Andy Piper wrote:
At 11:58 PM 4/5/00 -0700, Ben Wing wrote:
>the problem here is andy's event code.
>
>andy, i'm not sure i really believe that you need to cycle the event code
to get
>widgets to redisplay, but in any case you should
Why do you find this hard to believe. Surely its obvious that Xt will not
display anything unless given an opportunity to.

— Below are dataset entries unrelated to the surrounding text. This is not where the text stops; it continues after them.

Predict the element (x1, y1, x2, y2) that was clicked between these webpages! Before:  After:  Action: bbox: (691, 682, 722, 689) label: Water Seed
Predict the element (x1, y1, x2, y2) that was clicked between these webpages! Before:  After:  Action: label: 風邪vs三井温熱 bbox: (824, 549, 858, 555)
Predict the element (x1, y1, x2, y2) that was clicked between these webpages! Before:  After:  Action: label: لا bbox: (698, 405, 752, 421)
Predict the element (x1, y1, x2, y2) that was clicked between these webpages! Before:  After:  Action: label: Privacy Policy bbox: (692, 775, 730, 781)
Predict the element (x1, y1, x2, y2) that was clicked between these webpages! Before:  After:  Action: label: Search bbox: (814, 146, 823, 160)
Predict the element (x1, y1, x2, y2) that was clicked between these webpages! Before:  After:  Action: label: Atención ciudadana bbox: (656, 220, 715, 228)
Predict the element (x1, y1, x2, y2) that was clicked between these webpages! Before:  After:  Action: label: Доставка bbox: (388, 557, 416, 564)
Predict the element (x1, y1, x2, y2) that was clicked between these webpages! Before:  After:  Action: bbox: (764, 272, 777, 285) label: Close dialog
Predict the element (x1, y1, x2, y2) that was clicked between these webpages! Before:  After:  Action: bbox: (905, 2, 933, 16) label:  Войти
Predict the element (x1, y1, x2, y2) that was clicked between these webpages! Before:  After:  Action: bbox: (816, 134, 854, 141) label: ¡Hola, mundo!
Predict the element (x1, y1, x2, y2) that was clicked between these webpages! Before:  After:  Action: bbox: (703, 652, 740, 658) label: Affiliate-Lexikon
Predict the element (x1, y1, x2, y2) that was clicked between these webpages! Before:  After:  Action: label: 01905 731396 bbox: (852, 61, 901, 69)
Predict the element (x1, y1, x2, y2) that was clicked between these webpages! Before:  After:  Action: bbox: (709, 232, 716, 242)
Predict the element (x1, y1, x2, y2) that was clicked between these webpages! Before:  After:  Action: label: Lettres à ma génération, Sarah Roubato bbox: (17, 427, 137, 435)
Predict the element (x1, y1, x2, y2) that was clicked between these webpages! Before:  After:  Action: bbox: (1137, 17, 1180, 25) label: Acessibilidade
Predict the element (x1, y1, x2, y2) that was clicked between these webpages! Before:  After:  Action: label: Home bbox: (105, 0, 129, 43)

When you are executing
lisp code this opportunity does not exist except through programmer provision.
redisplay != event processing. it's not obvious that there's no function you can
call in xt to force redisplay. i'm fairly sure this is not the case with
windows. obviously the lisp code has to call a primitive to do this, but this
primitive should not have anything to do with the event model -- that's an
implementation detail.
>(1) hide the logic to do this in the c code; the lisp code should do nothing
>other than call (redisplay widget)
>(2) make sure your event-cycling code processes *NO* events at all. this
>includes non-user events. queue the events instead.
Agree.
>in other words, dispatch-non-command-events must go, and i am proposing a
Agree.
>general function (redisplay OBJECT) to replace the existing ad-hoc functions.
Not sure about the semantics of this. You are not redisplaying a widget
per-se you are simply doing a blocking next-event so that the Xt event loop
processes X events for things other than the XEmacs widget.
you are confusing interface with implementation. the interface is "make the
widget be updated/redisplayed".
andy
--------------------------------------------------------------
Dr Andy Piper
Principal Consultant, BEA Systems Ltd
--
Ben
In order to save my hands, I am cutting back on my mail. I also write
as succinctly as possible -- please don't be offended. If you send me
mail, you _will_ get a response, but please be patient, especially for
XEmacs-related mail. If you need an immediate response and it is not
apparent in your message, please say so. Thanks for your understanding.